I consigli chirurgici sono sempre difficili e impegnativi; il nostro ruolo è quello di consigliare al meglio il paziente senza imporre le nostre scelte. È giusto che il paziente faccia la propria scelta, noi dobbiamo dargli consapevolezza perché non sempre il paziente ha gli strumenti per fare una scelta ottimale.
Generalmente se c’è un quadro clinico che permette una scelta tra un piano conservativo e uno chirurgico, una delle regole della medicina è andare dal minimo dell’invasività al massimo della stessa.
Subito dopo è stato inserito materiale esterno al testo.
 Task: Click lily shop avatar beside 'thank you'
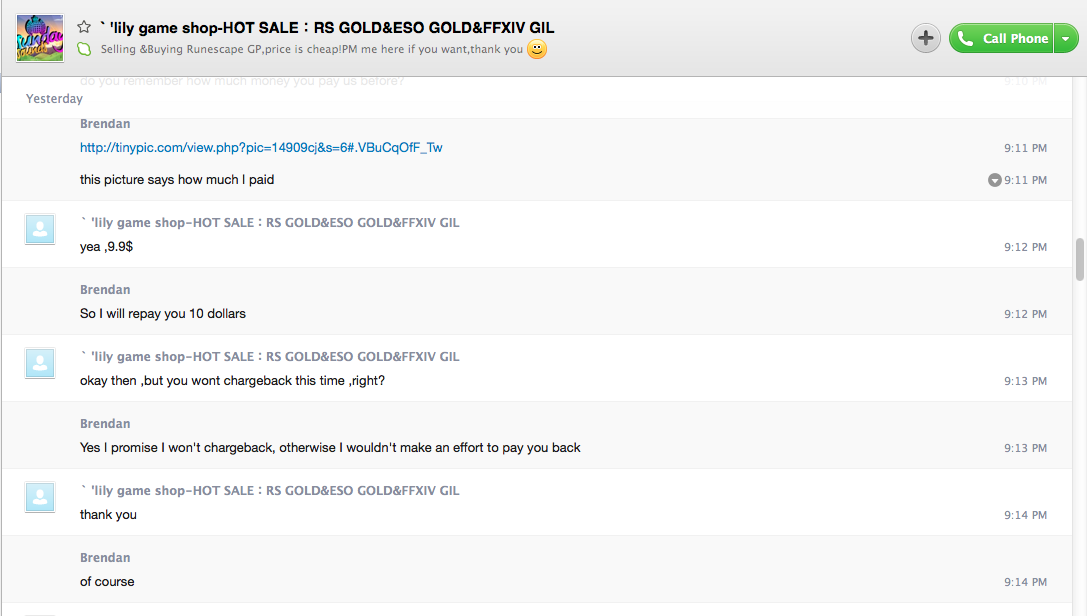(x=40, y=497)
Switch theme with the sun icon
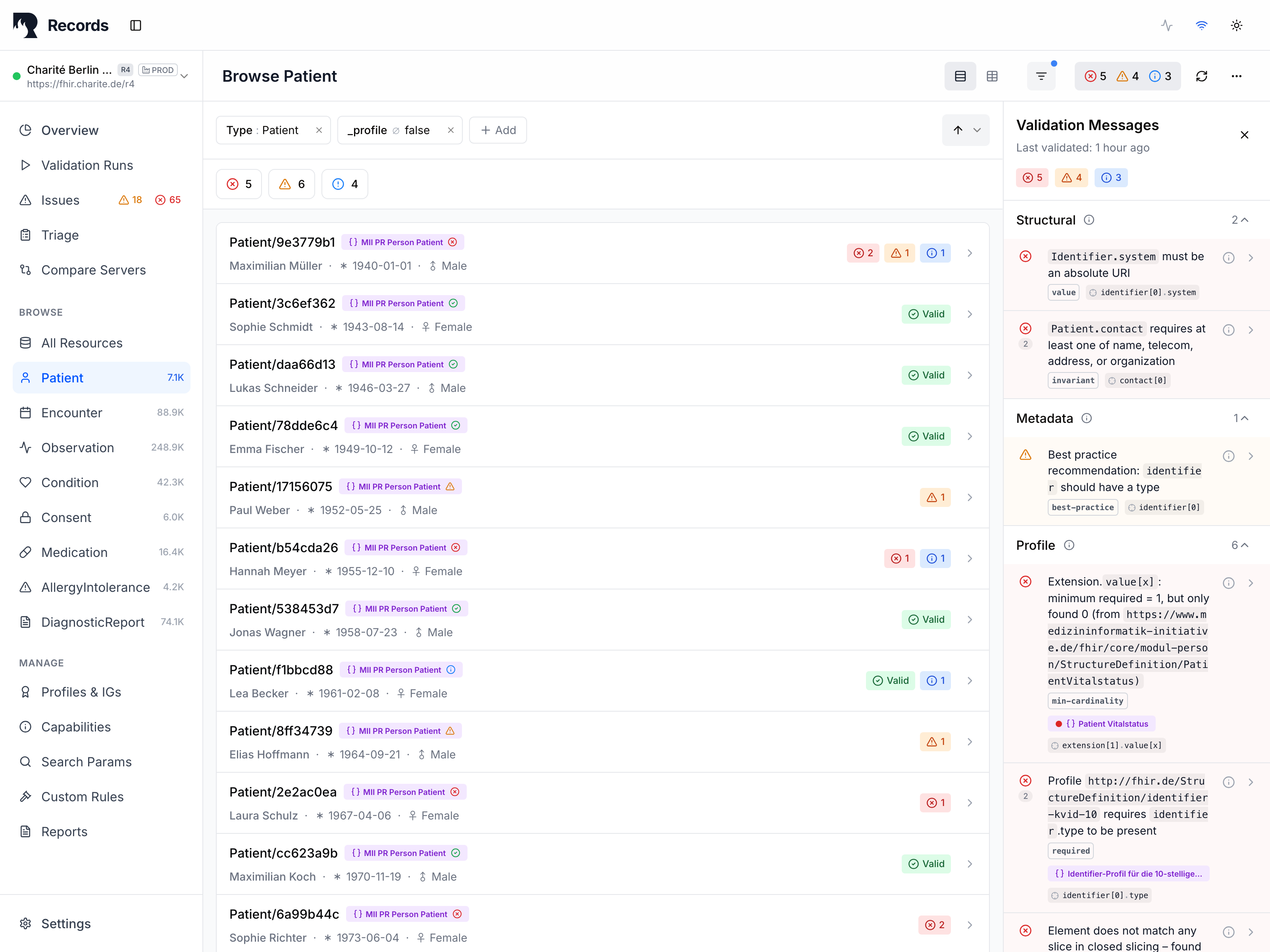The height and width of the screenshot is (952, 1270). (x=1236, y=25)
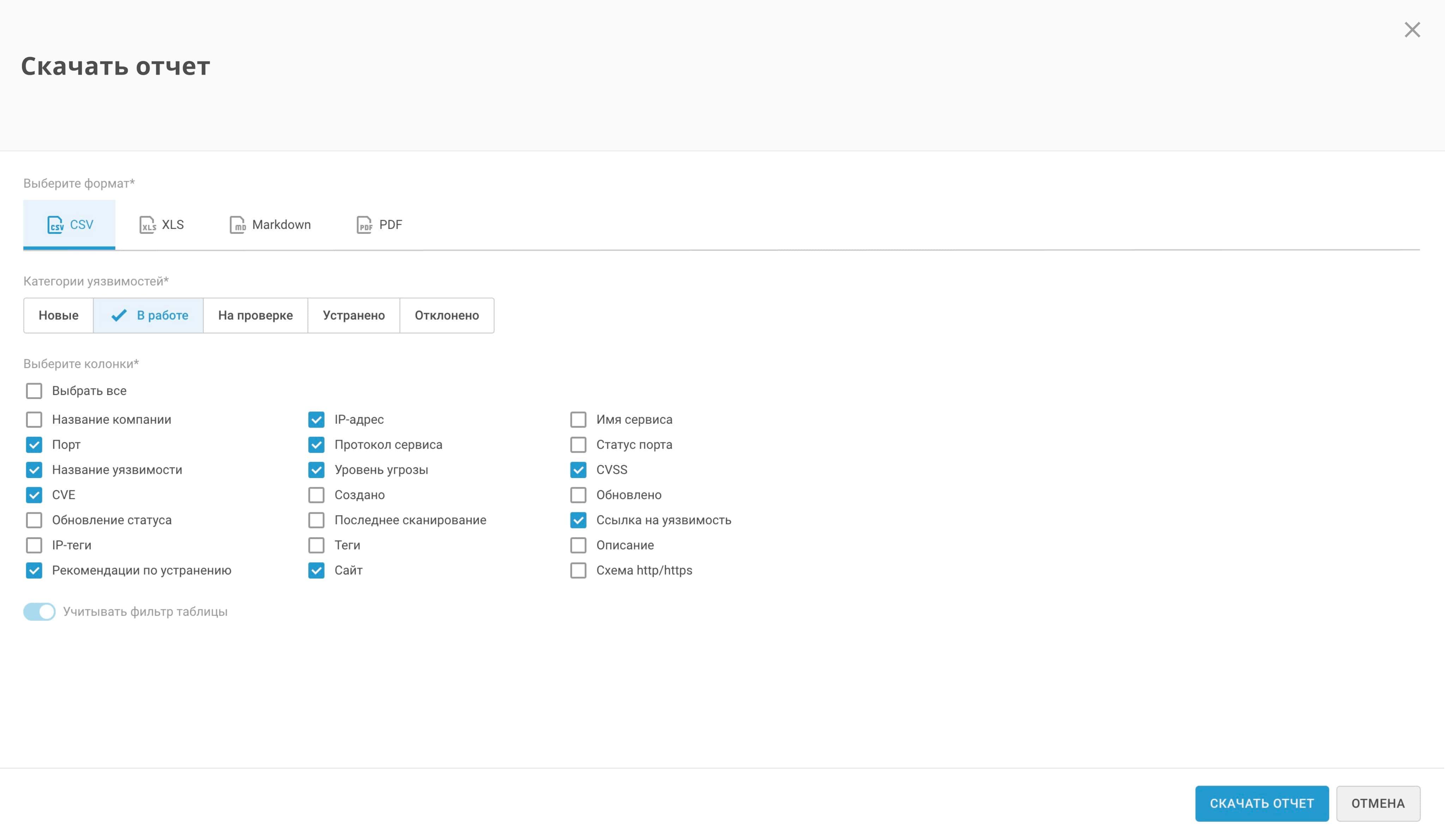Enable the Описание column checkbox

(578, 545)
Poi non sempre la scelta che si compie si rivela essere la migliore e, talvolta, può fallire, ma questo fa parte del gioco, del rischio e della medicina.

 

Ad oggi riveste il ruolo di coordinatore del dipartimento performance del Psg. Nel calcio dilettantistico, dove i giocatori non si allenano costantemente durante l’estate e dove non seguono una dieta specifica come i calciatori professionisti, quale ritiene che sia il metodo di preparazione atletica più adatto per iniziare al meglio la stagione, riducendo il più possibile al tempo stesso il pericolo di infortuni?

Ci sono degli sport con grande connotazione tecnica e sport con grande connotazione fisica; in mezzo ci sta tutto.
Nel calcio non è necessaria questa grande prestanza fisica, ma c’è una parte importantissima dal punto di vista tecnico. Certo c’è anche una parte atletica che è bene avere e mantenere, ma non è tutto. Dal punto di vista salutistico, sarebbe importante mantenere una vita sana.
Nel calcio ci sono parametri che sono facilmente costruibili con allenamenti alla portata di tutti i dilettanti, basta farlo in modo costante, senza pensare che con il ritiro si risolvano tutti i problemi. Anzi il ritiro è fare le cose a rovescio perché si inverte il modo di fare le cose: l’atleta viene da un periodo di scarsa o nulla attività fisica e comincia con una programmazione intensa e dura, per cui è anche più facile infortunarsi.
Il processo di allenamento non deve durare soltanto nel periodo estivo o preparatorio ma durante tutto l’anno in modo programmatico e sistematico, cosa che generalmente non si fa. Non c’è nessuna ragione metodologica e fisiologica che possa avvallare la tesi per cui quando si torna dalle vacanze dopo un periodo di bassa attività fisica, si debba iniziarsi ad allenare due volte al giorno per cinque giorni di fila. A dimostrazione che nel calcio si fanno le cose al contrario.